Collected data entries:
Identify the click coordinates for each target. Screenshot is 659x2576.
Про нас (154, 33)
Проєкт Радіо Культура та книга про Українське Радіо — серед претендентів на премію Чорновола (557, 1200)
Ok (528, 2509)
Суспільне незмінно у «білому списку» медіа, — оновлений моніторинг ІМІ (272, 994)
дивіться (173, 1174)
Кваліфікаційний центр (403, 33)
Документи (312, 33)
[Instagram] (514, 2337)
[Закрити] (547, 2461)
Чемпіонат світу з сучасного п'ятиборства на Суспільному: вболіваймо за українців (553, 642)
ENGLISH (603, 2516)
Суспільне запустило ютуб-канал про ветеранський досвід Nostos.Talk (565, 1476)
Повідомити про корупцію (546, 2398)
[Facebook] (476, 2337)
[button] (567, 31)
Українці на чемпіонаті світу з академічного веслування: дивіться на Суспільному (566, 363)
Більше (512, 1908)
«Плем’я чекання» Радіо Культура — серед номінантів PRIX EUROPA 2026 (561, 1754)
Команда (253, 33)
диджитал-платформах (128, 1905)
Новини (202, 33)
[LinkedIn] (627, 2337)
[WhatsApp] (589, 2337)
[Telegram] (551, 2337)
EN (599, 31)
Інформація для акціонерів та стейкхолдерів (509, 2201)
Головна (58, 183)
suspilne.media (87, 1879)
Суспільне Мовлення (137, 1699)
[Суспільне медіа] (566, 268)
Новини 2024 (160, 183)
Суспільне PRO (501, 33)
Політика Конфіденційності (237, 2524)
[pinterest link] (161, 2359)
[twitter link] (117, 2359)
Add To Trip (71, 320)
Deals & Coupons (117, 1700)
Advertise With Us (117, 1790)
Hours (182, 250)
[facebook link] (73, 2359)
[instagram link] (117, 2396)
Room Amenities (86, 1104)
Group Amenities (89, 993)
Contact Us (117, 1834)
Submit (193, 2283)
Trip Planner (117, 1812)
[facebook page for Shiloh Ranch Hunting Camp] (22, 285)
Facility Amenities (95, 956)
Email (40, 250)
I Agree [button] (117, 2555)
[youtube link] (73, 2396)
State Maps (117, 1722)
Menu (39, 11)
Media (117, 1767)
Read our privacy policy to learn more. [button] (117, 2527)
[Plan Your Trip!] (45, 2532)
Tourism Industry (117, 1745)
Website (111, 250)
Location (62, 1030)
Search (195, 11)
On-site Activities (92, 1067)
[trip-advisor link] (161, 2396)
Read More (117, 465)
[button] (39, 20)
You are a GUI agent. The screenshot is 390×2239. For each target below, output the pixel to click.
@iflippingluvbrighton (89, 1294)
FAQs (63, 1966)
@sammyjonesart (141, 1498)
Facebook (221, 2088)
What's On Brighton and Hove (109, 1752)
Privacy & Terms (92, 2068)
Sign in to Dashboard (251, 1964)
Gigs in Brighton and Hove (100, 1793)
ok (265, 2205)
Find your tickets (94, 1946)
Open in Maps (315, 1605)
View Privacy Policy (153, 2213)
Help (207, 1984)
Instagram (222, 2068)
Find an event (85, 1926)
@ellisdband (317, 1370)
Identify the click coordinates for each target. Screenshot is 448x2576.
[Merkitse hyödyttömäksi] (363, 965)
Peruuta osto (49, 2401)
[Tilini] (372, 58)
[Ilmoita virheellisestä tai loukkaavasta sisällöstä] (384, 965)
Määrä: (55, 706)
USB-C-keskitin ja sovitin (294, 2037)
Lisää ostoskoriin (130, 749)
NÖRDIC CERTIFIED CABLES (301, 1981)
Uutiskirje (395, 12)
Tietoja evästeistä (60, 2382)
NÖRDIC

Instructions for the task: Scan the entries above for the string "Read" and copy each line that contains it.

Exercise response:
Read our privacy policy to learn more. [button] (117, 2527)
Read More (117, 465)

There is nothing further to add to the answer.